## ASSIGNED TASK
From the first line to the last, please write out the data exactly.

## EXCERPTED RECORDS

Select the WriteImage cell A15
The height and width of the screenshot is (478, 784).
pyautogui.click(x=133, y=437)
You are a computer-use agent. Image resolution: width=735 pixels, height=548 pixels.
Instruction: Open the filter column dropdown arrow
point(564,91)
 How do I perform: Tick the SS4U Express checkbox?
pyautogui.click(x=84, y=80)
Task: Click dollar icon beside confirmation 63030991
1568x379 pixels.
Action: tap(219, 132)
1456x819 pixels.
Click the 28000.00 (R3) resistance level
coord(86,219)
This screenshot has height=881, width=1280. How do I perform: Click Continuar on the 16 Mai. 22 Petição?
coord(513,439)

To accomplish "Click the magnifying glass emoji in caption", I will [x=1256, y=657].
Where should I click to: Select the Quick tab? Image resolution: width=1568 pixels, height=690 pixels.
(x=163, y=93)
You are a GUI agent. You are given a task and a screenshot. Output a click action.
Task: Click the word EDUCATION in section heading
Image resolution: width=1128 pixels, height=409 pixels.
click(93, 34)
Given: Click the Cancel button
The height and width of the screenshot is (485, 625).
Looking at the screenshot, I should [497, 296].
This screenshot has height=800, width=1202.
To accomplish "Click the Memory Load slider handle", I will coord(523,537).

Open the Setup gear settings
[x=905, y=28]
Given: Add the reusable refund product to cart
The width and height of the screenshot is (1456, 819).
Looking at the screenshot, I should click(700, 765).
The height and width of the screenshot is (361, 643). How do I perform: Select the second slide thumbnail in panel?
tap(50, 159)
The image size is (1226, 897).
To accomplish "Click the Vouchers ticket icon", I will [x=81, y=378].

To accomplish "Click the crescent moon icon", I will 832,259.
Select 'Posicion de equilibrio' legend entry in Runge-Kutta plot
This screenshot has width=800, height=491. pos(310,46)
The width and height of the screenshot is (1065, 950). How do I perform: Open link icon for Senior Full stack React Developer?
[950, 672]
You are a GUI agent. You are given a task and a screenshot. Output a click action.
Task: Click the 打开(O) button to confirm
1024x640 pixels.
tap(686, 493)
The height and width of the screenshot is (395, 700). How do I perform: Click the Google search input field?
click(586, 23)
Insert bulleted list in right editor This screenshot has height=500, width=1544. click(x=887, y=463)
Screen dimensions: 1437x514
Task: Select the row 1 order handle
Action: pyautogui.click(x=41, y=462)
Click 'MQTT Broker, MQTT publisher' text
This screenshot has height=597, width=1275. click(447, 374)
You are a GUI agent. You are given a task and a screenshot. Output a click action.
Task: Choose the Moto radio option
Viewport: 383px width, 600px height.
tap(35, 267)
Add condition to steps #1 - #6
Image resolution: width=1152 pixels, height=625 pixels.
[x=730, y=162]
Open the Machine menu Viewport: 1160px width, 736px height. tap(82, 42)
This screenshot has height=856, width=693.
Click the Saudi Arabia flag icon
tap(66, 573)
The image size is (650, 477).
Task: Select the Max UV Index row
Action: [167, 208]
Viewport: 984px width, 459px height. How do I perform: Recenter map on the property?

## WRITTEN RESPONSE
Select the WriteImage cell A15
The height and width of the screenshot is (478, 784).
pyautogui.click(x=133, y=437)
You are a computer-use agent. Image resolution: width=735 pixels, height=548 pixels.
Instruction: Open the filter column dropdown arrow
point(564,91)
 How do I perform: Tick the SS4U Express checkbox?
pyautogui.click(x=84, y=80)
Task: Click dollar icon beside confirmation 63030991
1568x379 pixels.
Action: tap(219, 132)
1456x819 pixels.
Click the 28000.00 (R3) resistance level
coord(86,219)
This screenshot has height=881, width=1280. How do I perform: Click Continuar on the 16 Mai. 22 Petição?
coord(513,439)

To accomplish "Click the magnifying glass emoji in caption", I will [x=1256, y=657].
Where should I click to: Select the Quick tab? Image resolution: width=1568 pixels, height=690 pixels.
(x=163, y=93)
You are a GUI agent. You are given a task and a screenshot. Output a click action.
Task: Click the word EDUCATION in section heading
Image resolution: width=1128 pixels, height=409 pixels.
click(93, 34)
Given: Click the Cancel button
The height and width of the screenshot is (485, 625).
Looking at the screenshot, I should [497, 296].
This screenshot has height=800, width=1202.
To accomplish "Click the Memory Load slider handle", I will coord(523,537).

Open the Setup gear settings
[x=905, y=28]
Given: Add the reusable refund product to cart
The width and height of the screenshot is (1456, 819).
Looking at the screenshot, I should click(700, 765).
The height and width of the screenshot is (361, 643). How do I perform: Select the second slide thumbnail in panel?
tap(50, 159)
The image size is (1226, 897).
To accomplish "Click the Vouchers ticket icon", I will [x=81, y=378].

To accomplish "Click the crescent moon icon", I will 832,259.
Select 'Posicion de equilibrio' legend entry in Runge-Kutta plot
This screenshot has width=800, height=491. pos(310,46)
The width and height of the screenshot is (1065, 950). How do I perform: Open link icon for Senior Full stack React Developer?
[950, 672]
You are a GUI agent. You are given a task and a screenshot. Output a click action.
Task: Click the 打开(O) button to confirm
1024x640 pixels.
tap(686, 493)
The height and width of the screenshot is (395, 700). How do I perform: Click the Google search input field?
click(586, 23)
Insert bulleted list in right editor This screenshot has height=500, width=1544. click(x=887, y=463)
Screen dimensions: 1437x514
Task: Select the row 1 order handle
Action: pyautogui.click(x=41, y=462)
Click 'MQTT Broker, MQTT publisher' text
This screenshot has height=597, width=1275. click(447, 374)
You are a GUI agent. You are given a task and a screenshot. Output a click action.
Task: Choose the Moto radio option
Viewport: 383px width, 600px height.
tap(35, 267)
Add condition to steps #1 - #6
Image resolution: width=1152 pixels, height=625 pixels.
[x=730, y=162]
Open the Machine menu Viewport: 1160px width, 736px height. tap(82, 42)
This screenshot has height=856, width=693.
Click the Saudi Arabia flag icon
tap(66, 573)
The image size is (650, 477).
Task: Select the Max UV Index row
Action: [167, 208]
Viewport: 984px width, 459px height. How do I perform: Recenter map on the property?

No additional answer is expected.